先述したように老朽化している為、深夜に病院内を行き来するのは不気味であった。特にエレベータは不気味だった。深夜に一人で乗るのは何となく寒気がして、エレベータ内にある鏡に私以外の人影が写ったりしては困るなあなどと思いながら乗ったものだ。エレベータに乗るのが嫌で、それを避け、階段を上り下りすることが多かった。

母が入院していたのは五階であり、そこまで階段で上るのは骨の折れることだったが、エレベータに一人で乗るよりはましだった。

その病院には四階がなく、一階、二階、三階それぞれの階には階段の踊り場が広くなっており扉があるのだが、四階部分には踊り場も扉もなくそのまま階段が続き、五階になって踊り場と扉がついていた。エレベータも同じく、四階はなく、1,2,3,5となっている。四階部分はどうなっているかと言うと三階に手術室があり、二階分の高さになっているのだ。

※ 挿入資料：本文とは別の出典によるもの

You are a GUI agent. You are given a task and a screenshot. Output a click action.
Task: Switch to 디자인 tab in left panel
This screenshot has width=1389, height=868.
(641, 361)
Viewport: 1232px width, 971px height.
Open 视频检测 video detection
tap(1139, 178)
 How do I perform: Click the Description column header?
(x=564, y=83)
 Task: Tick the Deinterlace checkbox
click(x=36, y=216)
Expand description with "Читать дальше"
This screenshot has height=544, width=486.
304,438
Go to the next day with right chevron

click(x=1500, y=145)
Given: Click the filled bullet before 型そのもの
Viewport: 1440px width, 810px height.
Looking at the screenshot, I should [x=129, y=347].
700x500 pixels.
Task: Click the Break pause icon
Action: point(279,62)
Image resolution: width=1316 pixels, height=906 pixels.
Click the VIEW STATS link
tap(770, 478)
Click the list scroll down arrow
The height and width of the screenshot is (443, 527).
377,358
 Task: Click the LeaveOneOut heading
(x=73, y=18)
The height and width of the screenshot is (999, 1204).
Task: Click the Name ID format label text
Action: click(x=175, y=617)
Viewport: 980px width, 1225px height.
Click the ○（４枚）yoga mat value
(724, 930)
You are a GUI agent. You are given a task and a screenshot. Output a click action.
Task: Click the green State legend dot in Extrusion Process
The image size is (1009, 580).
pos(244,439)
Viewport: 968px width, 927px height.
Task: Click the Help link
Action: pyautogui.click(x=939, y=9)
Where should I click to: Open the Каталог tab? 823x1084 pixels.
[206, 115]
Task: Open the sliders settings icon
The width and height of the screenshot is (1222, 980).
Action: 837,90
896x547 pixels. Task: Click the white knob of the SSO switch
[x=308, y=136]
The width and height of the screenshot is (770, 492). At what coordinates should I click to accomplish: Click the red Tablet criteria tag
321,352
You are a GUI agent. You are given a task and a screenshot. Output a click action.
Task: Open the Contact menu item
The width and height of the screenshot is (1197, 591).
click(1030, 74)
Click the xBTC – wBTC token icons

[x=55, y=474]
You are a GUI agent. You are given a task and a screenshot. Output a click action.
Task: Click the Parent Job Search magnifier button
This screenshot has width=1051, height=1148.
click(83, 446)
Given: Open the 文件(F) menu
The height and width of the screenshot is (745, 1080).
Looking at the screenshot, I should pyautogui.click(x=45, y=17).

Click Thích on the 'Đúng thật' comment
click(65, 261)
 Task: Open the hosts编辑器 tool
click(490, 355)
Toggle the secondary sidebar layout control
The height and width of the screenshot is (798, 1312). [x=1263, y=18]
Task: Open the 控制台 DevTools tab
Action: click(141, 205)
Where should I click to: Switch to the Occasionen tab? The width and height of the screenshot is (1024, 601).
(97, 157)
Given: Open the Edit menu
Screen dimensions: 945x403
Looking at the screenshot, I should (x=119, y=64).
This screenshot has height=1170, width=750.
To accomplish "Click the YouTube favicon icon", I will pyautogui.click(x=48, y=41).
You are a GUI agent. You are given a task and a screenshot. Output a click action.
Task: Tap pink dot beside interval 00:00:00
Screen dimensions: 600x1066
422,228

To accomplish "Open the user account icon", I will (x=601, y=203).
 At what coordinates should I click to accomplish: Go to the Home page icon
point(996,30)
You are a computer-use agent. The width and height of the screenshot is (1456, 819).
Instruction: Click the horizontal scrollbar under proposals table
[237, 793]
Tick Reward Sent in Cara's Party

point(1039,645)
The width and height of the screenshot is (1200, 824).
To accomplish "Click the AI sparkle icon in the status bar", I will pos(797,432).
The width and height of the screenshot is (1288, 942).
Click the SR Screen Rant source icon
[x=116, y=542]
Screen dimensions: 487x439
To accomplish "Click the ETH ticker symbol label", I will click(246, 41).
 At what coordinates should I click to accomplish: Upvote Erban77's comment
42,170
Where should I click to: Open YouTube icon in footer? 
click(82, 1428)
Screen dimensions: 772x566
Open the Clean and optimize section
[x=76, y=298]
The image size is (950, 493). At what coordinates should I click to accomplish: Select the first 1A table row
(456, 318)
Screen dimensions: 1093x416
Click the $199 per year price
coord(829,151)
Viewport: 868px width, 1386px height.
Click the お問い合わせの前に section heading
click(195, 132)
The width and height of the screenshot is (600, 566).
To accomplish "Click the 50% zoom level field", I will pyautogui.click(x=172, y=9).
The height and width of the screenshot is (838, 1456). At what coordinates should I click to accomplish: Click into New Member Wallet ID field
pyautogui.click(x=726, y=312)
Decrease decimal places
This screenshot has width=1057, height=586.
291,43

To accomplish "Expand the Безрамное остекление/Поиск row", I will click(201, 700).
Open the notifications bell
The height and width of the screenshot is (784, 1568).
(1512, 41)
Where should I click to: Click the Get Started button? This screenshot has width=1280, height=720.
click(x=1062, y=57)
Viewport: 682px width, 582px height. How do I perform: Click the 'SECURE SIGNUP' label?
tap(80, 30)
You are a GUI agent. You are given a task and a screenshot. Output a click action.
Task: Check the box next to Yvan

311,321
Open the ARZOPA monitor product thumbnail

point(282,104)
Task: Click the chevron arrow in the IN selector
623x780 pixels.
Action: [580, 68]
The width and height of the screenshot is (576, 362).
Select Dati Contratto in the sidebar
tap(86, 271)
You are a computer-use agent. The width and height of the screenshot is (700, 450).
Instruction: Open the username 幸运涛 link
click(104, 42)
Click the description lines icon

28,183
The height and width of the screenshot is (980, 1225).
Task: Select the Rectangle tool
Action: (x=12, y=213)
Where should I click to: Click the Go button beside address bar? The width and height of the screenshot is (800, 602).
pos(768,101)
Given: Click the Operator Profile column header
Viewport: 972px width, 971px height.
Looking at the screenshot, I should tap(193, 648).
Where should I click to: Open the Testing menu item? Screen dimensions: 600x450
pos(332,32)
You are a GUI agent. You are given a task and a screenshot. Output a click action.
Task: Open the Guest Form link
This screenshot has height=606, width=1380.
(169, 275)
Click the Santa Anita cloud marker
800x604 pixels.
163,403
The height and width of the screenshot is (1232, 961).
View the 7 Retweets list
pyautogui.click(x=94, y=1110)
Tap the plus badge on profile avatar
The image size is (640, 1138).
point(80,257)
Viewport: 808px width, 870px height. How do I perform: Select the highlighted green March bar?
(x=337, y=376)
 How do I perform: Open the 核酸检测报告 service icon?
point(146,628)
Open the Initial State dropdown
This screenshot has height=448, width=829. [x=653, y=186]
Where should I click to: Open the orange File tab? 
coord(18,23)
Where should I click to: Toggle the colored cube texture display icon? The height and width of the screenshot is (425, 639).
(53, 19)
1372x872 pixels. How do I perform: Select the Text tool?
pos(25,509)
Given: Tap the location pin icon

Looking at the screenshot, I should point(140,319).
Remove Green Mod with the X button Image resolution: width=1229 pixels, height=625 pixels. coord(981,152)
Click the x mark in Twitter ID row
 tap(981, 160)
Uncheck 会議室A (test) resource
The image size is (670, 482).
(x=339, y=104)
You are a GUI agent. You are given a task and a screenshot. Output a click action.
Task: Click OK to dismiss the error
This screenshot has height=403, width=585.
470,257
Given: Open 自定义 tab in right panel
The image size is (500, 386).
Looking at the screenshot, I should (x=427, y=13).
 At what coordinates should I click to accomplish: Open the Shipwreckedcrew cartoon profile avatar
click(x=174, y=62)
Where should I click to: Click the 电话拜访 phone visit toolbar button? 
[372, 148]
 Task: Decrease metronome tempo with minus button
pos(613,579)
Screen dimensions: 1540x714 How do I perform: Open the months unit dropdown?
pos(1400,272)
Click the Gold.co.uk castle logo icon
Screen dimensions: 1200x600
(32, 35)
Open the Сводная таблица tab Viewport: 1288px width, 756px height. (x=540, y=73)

ある日、私は深夜に病院に着くといつも通りに階段を上っていった。四階まで上って行くと、そこにはない筈の踊り場と扉があった。知らぬ間に五階まで来たのか、それとも勘違いなのか、不思議に思い、下の階に引き替えしてみると、そこは三階となっていた。そしてもう一度上っていくと、そこには先ほどと同じく踊り場があり扉もあった。他の扉にはプレートが付いてあり階数名が記載されているが、その扉には何もなかった。

私は背筋が凍る思いがした。しかしよくよく考え、踊り場も扉もあるのに、それまで気付かなかっただけだったのかも知れないと思い直した。とは言え、流石に扉を開けて確かめる気はせず、肌寒い思いをしながら一気に階段を駆け上り五階にある母の病室に向かった。

翌日、夜が明けてから、階段を下り例の四階の部分を確かめに行くと、そこには踊り場などなく扉も消えていた。

病室に戻ると、私は巡回に来られた看護師さんに訊ねてみた。看護師さんは

「この病棟には四階はないですよ。四という数字を嫌って、三階部分の手術室の天井を高くして誤魔化して居るんです。四階に扉なんかないです。もしあったら、開けた途端、落っこちてしまいますよ。」

と私が聞いていた通りのことを話し笑った。

「錯覚じゃないですか。」

と看護師さんは付け足して言った。

しかし、別の看護師さんに同じことを訊くと、その方は

「やっぱりですか。私は見たことがないんですが、ない筈の四階の扉を見たことがあると言う話は何度か聞いたことがあります。」

と仰った。

「想像すると気味が悪いので考えないようにしていますけど。」

 

私が見た四階部分の踊り場と階数名のないプレートの付いた扉は一体何だったのだろう。

このことは今も時々夢に現れ、苦しい思いをさせる。この記事を書いている最中も背筋が凍り付くようで嫌な気分である。